What the task asks
Carry on with the article about the EPA's new pesticide rules, starting after its last sentence.

═══ Passage to read

EPA Alone Will Decide Pesticide Harm to Endangered Species
WASHINGTON, DC, July 30, 2004 (ENS) - New regulations finalized Thursday allow the U.S. Environmental Protection Agency (EPA) to determine whether the use of any new pesticide product is likely to harm endangered species, without first consulting with the U.S. Fish and Wildlife Service and NOAA Fisheries. Conservationists said the new policy threatens the survival and recovery of numerous endangered species.
Under the Endangered Species Act, the EPA must consult with the two wildlife agencies to ensure that registration of pesticide products under the Federal Insecticide, Fungicide and Rodenticide Act (FIFRA) is not likely to jeopardize the continued existence of federally listed threatened or endangered species or result in the destruction or adverse modification of critical habitat.
The Fish and Wildlife Service and NOAA Fisheries said that for the past year they have conducted "an extensive review" of EPA's approach to ecological risk assessment and offered recommendations that the EPA has incorporated.
The EPA could determine that the use of a pest-control product is "not likely to adversely affect" a listed species or its critical habitat "without either concurrence of the Services or informal consultation," the agencies said in a statement.
When formal consultation is required, the EPA may utilize an optional procedure to develop a determination of the effects of the pest-control product on listed species for the Services' review.
The procedure also allows EPA to request direct involvement of representatives of the Services in the effects analysis.
As required by law, the wildlife services would make the final determination whether threatened or endangered species are likely to be jeopardized by a FIFRA action.
Because of the complexity of consultations among the agencies to examine the effects of pest-control products, there have been almost no consultations completed in the past decade.
All three agencies called the new approach more "workable" and efficient and Bill Hogarth, assistant administrator, NOAA Fisheries said it would "help expedite the pesticide review process."
But the Center for Biological Diversity (CBD) does not trust the EPA to regulate pesticides in a way that is not harmful to endangered species and has filed numerous lawsuits seeking the consultations required by law.
Sixty-six members of the House of Representatives, all Democrats, sent a letter opposing the new regulations to Interior Secretary Gale Norton, who has oversight over the Fish and Wildlife Service, Commerce Secretary Donald Evans, who oversees NOAA Fisheries, and EPA Administrator Michael Leavitt.
"The proposed changes would unnecessarily risk both wildlife and public health by exposing animals and humans to highly toxic pesticides when they are most potent and would eliminate necessary interagency checks and balances," the lawmakers warn in their letter.

══════
═══ Given data

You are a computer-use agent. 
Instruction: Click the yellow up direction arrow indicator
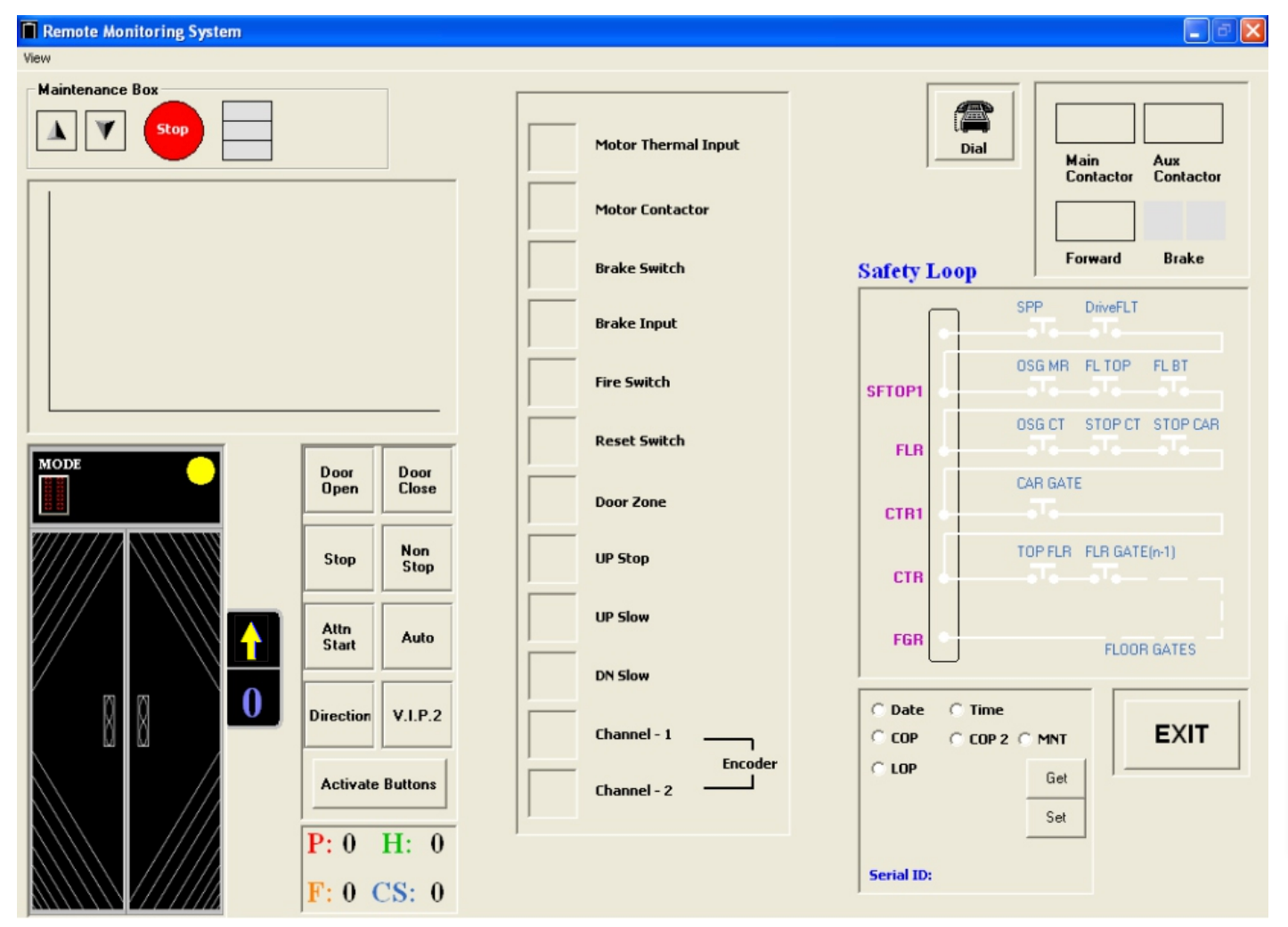[x=252, y=639]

══════

Task response
This week the Center issued a report, "Silent Spring Revisited - Pesticide Use and Endangered Species," that identifies 375 species listed as endangered or threatened under the Endangered Species Act adversely affected by pesticides.
The report discusses case studies of the EPA’s failure to consult with wildlife regulatory agencies about the impacts of pesticides on many endangered species and "the agency’s illegal registration of pesticides known to be harmful to imperiled fish and wildlife."
“The Environmental Protection Agency’s regulatory oversight of the pesticide industry has been abysmal, resulting in significant and unnecessary threats to endangered wildlife and human health,” said Jeff Miller, spokesperson for the Center for Biological Diversity.
“As a result of the EPA’s subservience to the pesticide industry there is currently very little oversight of widely used chemicals that hit the market,” said Miller.
The CBD's Conservation Director Peter Galvin said, "The Bush administration’s latest environmental rollback will mean even more dangerous pesticides entering our rivers, lakes and wetlands.”
But Susan Hazen, the EPA's principal deputy assistant administrator for prevention, pesticides, and toxic substances, disagrees.
"Today's final regulations, if implemented appropriately, will greatly improve the science based decisionmaking process for protecting endangered species," she said. "This successful collaboration between the services and EPA will lead to stronger protections for endangered species faster."
"The EPA simply needs to follow the law, consult on environmental impacts, and eliminate harmful pesticides that cause jeopardy to endangered species,” said Miller.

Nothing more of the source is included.